Print, exactly as written, every line from the first line of the records below through the line containing "You are a computer-use agent. This", and nothing further.

[[ Materials provided open ]]

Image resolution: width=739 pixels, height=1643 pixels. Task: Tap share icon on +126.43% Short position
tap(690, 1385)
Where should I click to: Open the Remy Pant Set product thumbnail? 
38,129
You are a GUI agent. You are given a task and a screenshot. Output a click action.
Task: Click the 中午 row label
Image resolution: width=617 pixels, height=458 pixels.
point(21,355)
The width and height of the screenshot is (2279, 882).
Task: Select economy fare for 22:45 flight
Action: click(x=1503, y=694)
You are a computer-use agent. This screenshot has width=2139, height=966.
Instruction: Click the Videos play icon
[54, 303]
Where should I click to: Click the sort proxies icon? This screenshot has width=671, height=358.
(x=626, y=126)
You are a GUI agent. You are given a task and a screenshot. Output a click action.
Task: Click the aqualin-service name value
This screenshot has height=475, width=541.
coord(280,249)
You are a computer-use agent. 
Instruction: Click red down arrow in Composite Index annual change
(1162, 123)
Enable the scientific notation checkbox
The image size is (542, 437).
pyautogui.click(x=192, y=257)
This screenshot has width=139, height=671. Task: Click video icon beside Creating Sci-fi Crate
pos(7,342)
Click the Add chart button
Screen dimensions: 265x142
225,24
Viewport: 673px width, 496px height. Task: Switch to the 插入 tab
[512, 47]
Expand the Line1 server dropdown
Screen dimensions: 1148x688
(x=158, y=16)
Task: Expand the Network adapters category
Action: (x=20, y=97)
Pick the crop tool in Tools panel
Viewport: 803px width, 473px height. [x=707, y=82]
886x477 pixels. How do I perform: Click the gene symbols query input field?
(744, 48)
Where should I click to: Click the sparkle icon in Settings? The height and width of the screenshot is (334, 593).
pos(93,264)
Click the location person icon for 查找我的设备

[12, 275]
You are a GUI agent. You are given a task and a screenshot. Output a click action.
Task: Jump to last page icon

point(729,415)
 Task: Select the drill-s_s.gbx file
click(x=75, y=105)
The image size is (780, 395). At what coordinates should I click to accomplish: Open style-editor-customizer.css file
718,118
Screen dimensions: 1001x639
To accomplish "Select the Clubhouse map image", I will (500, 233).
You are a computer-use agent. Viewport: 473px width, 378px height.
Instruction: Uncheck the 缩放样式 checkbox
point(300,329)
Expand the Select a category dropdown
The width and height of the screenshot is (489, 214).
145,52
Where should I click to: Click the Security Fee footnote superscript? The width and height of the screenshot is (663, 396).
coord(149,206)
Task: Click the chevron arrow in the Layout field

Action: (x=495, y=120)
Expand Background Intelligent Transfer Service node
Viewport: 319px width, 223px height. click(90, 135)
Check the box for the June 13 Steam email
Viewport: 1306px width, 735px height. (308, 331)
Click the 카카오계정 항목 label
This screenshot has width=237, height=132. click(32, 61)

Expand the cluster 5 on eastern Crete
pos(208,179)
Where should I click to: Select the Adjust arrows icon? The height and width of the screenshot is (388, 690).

[[ Materials provided closed ]]

Response to the task:
Image resolution: width=739 pixels, height=1643 pixels. Task: Tap share icon on +126.43% Short position
tap(690, 1385)
Where should I click to: Open the Remy Pant Set product thumbnail? 
38,129
You are a GUI agent. You are given a task and a screenshot. Output a click action.
Task: Click the 中午 row label
Image resolution: width=617 pixels, height=458 pixels.
point(21,355)
The width and height of the screenshot is (2279, 882).
Task: Select economy fare for 22:45 flight
Action: click(x=1503, y=694)
You are a computer-use agent. This screenshot has width=2139, height=966.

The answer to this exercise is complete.